Eco-friendly Materials 

BIOBUILD is replacing high environmental footprint materials with novel bio-based materials. The wallboards and parquet for the buildings will be bound by bio-based binders and incorporate bioPCMs for thermal energy storage. Three bio-binders will be tested, made of plant oils, lignin and fungal mycelia.

Plant Oil Resins

Currently, plant oil derivates are used mostly as plasticizers and inks with limited applications in the sector of bio-binders. Plant oil-based polymers are polymers derived from renewable plant oils, such as soybean oils, linseed oil and corn oil. They are considered environmentally friendly alternatives to traditional polymers as they as derived from renewable resources which are biodegradable. These polymers find applications in a wide range of industries including but not limited to, construction, contributing to the reduction of dependency on fossil fuels and environmental footprints.

Plant Oil Resins, BIOBUILD Project

 In BIOBUILD, plant oils and non-edible animal fats are used as starting materials to produce fatty acids and organic compounds such as bioPCMs. The project explores linseed oils. Linseed has an exceptional polymerization capability owing to its higher content of double bonds, making it a natural and suitable candidate for chemical modifications. Another advantage is that it is compatible with bioPCMs and wood structure due to the natural composition. Through BIOBUILD, such non-edible animal fats and plant-based binders will be developed to foster innovation, sustainability, and the production of bio-based binders.


In today’s industrial processes, harmful chemical catalysts are predominantly used. A promising way to enhance their economic viability and sustainability involves substituting enzymes, particularly laccases, which are well-suited for modifying lignocellulose. Lignin, representing 30% of all non-fossil based organic carbon in lignocellulosic biomass, is recognised as a potential raw material to replace depleting fossil-based resources.

Currently, fossil-based resources provide approximately 86% of energy and 96% of organic chemicals and materials in our modern economy. Technical lignins are side streams of the pulp and paper industry typically burned for energy production. However, due to its chemical composition, technical lignin is suitable for higher value applications. By employing enzymes as natural biocatalysts, lignosulfontes can be modified to produce polymeric materials suitable for the construction industry.

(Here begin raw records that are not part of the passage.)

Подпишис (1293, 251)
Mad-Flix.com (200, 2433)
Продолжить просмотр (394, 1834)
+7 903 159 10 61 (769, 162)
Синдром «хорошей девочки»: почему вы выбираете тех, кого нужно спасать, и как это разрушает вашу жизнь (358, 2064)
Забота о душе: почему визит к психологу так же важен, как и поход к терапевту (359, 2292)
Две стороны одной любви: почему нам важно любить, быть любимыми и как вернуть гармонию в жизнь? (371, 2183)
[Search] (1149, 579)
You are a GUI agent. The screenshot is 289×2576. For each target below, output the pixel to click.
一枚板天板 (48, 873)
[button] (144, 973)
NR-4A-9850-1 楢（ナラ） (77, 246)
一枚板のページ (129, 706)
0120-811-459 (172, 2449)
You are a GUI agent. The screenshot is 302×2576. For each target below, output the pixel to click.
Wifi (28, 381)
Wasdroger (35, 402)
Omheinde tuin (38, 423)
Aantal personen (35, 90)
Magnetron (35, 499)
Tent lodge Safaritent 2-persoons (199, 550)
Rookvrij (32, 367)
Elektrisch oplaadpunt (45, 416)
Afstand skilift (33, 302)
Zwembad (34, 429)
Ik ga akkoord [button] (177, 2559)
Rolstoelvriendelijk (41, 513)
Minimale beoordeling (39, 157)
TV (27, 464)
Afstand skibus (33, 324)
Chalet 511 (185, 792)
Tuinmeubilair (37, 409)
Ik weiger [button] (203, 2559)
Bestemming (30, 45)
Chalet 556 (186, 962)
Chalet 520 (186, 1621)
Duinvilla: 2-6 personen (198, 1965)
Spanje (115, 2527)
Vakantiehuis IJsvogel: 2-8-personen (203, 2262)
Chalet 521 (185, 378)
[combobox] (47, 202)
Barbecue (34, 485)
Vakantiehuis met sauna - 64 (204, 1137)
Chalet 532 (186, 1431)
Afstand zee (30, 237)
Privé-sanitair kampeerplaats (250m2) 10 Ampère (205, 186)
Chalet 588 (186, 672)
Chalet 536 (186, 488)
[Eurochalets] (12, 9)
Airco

BIOBUILD aims to develop lignin-based binders for wall boards. These binders are intended to have similar or superior properties to conventional wallboards in terms of stability and insulation, with reduced environmental impact.

Fungal Mycelia

Mycelium-based materials that contain bioPCM (Phase Change Material) are a fully bio-based solution for thermal energy storage in buildings. The properties of mycelia can be tailored for various applications, ensuring a safe and entirely bio-based product. Mycelium is the vegetative body of fungi, acting as a key living ingredient able to colonise and bind together natural fibers.

As mycelia can grow on a variety of substrates, including wood fibers, to form a composite through a natural process, it does not generate excess waste and it requires no additional energy input. Due to its low thermal conductivity, high sound absorption and fire safe properties, mycelia represent an innovative, valuable, high quality and functional alternative to traditional construction materials such as synthetic foams and engineered wood.

Mycelia are particularly well-suited for low-density semi-structural applications such as floors, furniture and decking. Additionally, mycelia composites contribute to environmental sustainability by reducing CO2 emissions, minimising water and energy consumption as well as lowering the costs.

 At the end of their lifespan, they can easily be shredded and at least 30% recycled into new bio-composites, making them an ideal candidate for green products in the building industry.

In BIOBUILD, mycelia grow on bio-PCM impregnated fibers, acting as a binder in the novel bio-composites. These mycelium-based wallboards are inherently sustainable, enhancing the thermal efficiency of buildings and reducing the reliance on non-European and unsustainable resources for heating. They represent a valuable, practical and environmentally conscious alternative to traditional construction materials, with the potential to reduce the environmental footprint of buildings in line with emerging global challenges and regulations.